## Aim of the task
Nothing in the records may be altered. Repeat them in full.

-------- Input data --------

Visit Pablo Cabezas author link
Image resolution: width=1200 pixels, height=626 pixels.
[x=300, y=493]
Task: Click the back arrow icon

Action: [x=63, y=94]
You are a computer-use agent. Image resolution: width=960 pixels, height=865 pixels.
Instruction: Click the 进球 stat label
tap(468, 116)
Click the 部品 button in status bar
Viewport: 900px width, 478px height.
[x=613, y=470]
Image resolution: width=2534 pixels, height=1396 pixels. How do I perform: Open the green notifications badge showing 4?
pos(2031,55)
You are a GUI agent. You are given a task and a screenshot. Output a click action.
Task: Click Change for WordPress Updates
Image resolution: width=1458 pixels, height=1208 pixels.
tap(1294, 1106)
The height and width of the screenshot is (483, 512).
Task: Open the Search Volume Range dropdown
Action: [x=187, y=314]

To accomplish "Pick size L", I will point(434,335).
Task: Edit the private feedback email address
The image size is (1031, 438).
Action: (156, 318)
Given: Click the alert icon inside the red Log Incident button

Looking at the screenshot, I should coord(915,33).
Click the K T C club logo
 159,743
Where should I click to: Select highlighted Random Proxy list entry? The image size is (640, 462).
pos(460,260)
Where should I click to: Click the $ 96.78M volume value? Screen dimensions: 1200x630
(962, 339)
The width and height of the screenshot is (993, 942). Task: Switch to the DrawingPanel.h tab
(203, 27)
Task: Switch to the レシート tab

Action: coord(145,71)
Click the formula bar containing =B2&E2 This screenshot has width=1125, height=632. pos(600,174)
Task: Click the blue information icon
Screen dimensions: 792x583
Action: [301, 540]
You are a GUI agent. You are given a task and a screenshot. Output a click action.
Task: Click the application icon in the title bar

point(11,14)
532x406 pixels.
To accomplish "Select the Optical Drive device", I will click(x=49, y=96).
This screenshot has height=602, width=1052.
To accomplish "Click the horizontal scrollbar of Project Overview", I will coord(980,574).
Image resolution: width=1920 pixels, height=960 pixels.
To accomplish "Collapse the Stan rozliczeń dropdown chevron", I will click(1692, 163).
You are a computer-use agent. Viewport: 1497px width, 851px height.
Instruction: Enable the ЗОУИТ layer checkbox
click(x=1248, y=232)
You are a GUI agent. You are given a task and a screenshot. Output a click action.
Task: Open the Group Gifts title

--------

## Response
Visit Pablo Cabezas author link
Image resolution: width=1200 pixels, height=626 pixels.
[x=300, y=493]
Task: Click the back arrow icon

Action: [x=63, y=94]
You are a computer-use agent. Image resolution: width=960 pixels, height=865 pixels.
Instruction: Click the 进球 stat label
tap(468, 116)
Click the 部品 button in status bar
Viewport: 900px width, 478px height.
[x=613, y=470]
Image resolution: width=2534 pixels, height=1396 pixels. How do I perform: Open the green notifications badge showing 4?
pos(2031,55)
You are a GUI agent. You are given a task and a screenshot. Output a click action.
Task: Click Change for WordPress Updates
Image resolution: width=1458 pixels, height=1208 pixels.
tap(1294, 1106)
The height and width of the screenshot is (483, 512).
Task: Open the Search Volume Range dropdown
Action: [x=187, y=314]

To accomplish "Pick size L", I will point(434,335).
Task: Edit the private feedback email address
The image size is (1031, 438).
Action: (156, 318)
Given: Click the alert icon inside the red Log Incident button

Looking at the screenshot, I should coord(915,33).
Click the K T C club logo
 159,743
Where should I click to: Select highlighted Random Proxy list entry? The image size is (640, 462).
pos(460,260)
Where should I click to: Click the $ 96.78M volume value? Screen dimensions: 1200x630
(962, 339)
The width and height of the screenshot is (993, 942). Task: Switch to the DrawingPanel.h tab
(203, 27)
Task: Switch to the レシート tab

Action: coord(145,71)
Click the formula bar containing =B2&E2 This screenshot has width=1125, height=632. pos(600,174)
Task: Click the blue information icon
Screen dimensions: 792x583
Action: [301, 540]
You are a GUI agent. You are given a task and a screenshot. Output a click action.
Task: Click the application icon in the title bar

point(11,14)
532x406 pixels.
To accomplish "Select the Optical Drive device", I will click(x=49, y=96).
This screenshot has height=602, width=1052.
To accomplish "Click the horizontal scrollbar of Project Overview", I will coord(980,574).
Image resolution: width=1920 pixels, height=960 pixels.
To accomplish "Collapse the Stan rozliczeń dropdown chevron", I will click(1692, 163).
You are a computer-use agent. Viewport: 1497px width, 851px height.
Instruction: Enable the ЗОУИТ layer checkbox
click(x=1248, y=232)
You are a GUI agent. You are given a task and a screenshot. Output a click action.
Task: Open the Group Gifts title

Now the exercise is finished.